Provided passage ::
# First Cheese Smoke---uggg!



## papa g (Jan 23, 2017)

Welp!

My first dive into smoking cheese didn't go so well.  The outside temp was in the mid 40's and in the mid to high 40's on the second batch. I read a lot of people prefer using apple for flavor and to give it some color to smoke so that's what I used in my amaz-n-smoker tray.

Was't sure how long to let it go so I went a  little over 3 hours. Second batch about 2 hours.

The inside temp in the MES40 got up to 74 degrees with the heat from the pellets. Cheese got a little soft but held its shape for the most part.

To make a long story short, the cheese smelled and tasted like a house fire instead of the normal aroma from using apple or hickory. I put in the fridge in an open bag overnight then I vacuumed sealed it and will pull it out of the fridge in a couple weeks to taste it. I might shred it and use it to make smoked Mac and Cheese--though a little will go a long way.

I did pepper jack, cheddar monterey jack and mozzarella.

Will try again when the temp is in the 20-30s degree range and will try hickory or the pit masters choice pellets.


----------



## JckDanls 07 (Jan 23, 2017)

hhhmmmmm...  did you lite both ends of the tray at the same time ?? doesn't seem like one end lit would take temps that high...


----------



## dirtsailor2003 (Jan 23, 2017)

How long did you wait before sampling it? I won't even touch it for two weeks minimum. 

We just opened two packs, smoked with apple that have been testing for 4 weeks vac packed. Was perfect.


----------



## mr t 59874 (Jan 23, 2017)

To put it very simple. If you can't eat your cheese directly out of the smoker, it is over smoked.

Suggest the next time, take one block of cheese and cut it into bite sized pieces, when the smoke starts to roll, take a taste test every 20 minutes or so. When it reaches the flavor you like, it's done. Take note of the color as this is what you want to duplicate in future smokes.

Enjoy,

T


----------



## ab canuck (Jan 23, 2017)

Sounds like good info, I plan on trying some this year. I will keep looking for this to find out how it turned out.


----------



## papa g (Jan 24, 2017)

dirtsailor2003 said:


> How long did you wait before sampling it? I won't even touch it for two weeks minimum.
> 
> We just opened two packs, smoked with apple that have been testing for 4 weeks vac packed. Was perfect.


Sampled it after it came out and the day. I did vacuum seal most of it and will try it over the next few weeks.


----------



## papa g (Jan 24, 2017)

Mr T 59874 said:


> To put it very simple. If you can't eat your cheese directly out of the smoker, it is over smoked.
> 
> Suggest the next time, take one block of cheese and cut it into bite sized pieces, when the smoke starts to roll, take a taste test every 20 minutes or so. When it reaches the flavor you like, it's done. Take note of the color as this is what you want to duplicate in future smokes.
> 
> ...


That was one suggestion I saw when researching and of course slipped my mind when I tried it. This will be my plan of attack on the next session.

g


----------



## papa g (Jan 24, 2017)

JckDanls 07 said:


> hhhmmmmm... did you lite both ends of the tray at the same time ?? doesn't seem like one end lit would take temps that high...


No just one end. I even opened the door to the smoker to try to bring the temp down.


----------



## mr t 59874 (Jan 24, 2017)

I have elaborated on my comments in a new thread.  Why one should learn to control their smoke when smoking cheese or other products.

Exercise task 1 :: Copy the rows starting at the line that contains "At what coordinates" and ending at the line that contains "click(x=45, y=23)", with both of those lines included. Leave the pictures out.

Records provided ::

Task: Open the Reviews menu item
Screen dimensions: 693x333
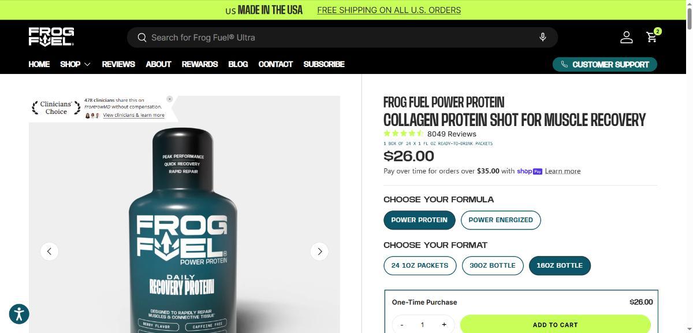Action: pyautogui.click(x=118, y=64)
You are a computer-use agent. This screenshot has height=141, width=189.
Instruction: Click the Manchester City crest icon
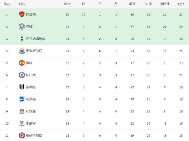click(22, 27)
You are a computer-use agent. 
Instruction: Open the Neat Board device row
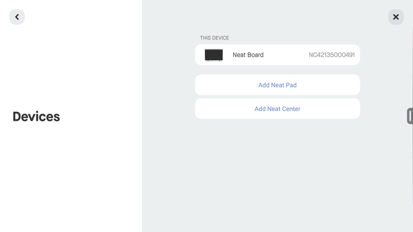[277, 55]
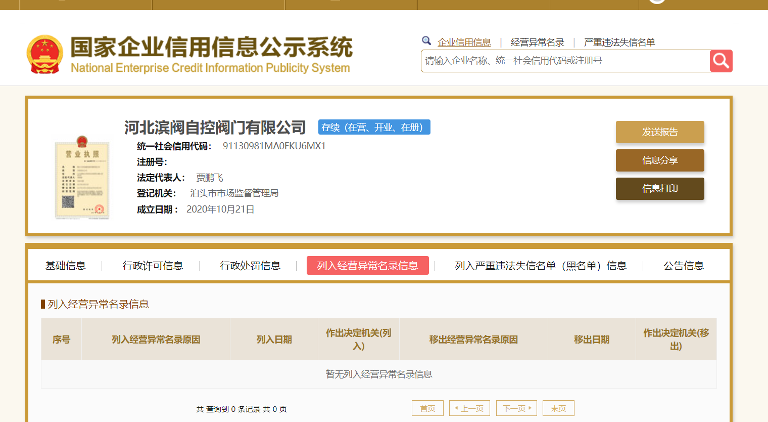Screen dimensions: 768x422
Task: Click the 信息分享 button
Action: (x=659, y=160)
* * *
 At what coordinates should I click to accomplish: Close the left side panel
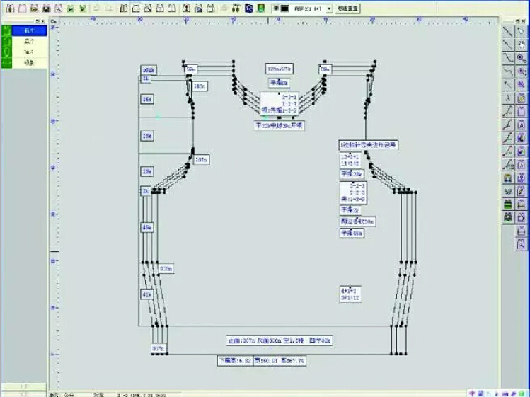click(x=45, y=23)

Exercise task 2 :: In the cheese-smoking thread, why does one reply suggest cutting a block into bite-sized pieces and tasting one every 20 minutes or so during the smoke?

Complete answer 1 ::
 At what coordinates should I click to accomplish: Close the left side panel
click(x=45, y=23)

Complete answer 2 :: The cheese is done once a taste shows it has reached the flavor you like, so regular sampling shows when to stop. Noting the color at that point gives you the result to duplicate in future smokes. This follows the reply's rule that cheese you can't eat straight out of the smoker is over smoked.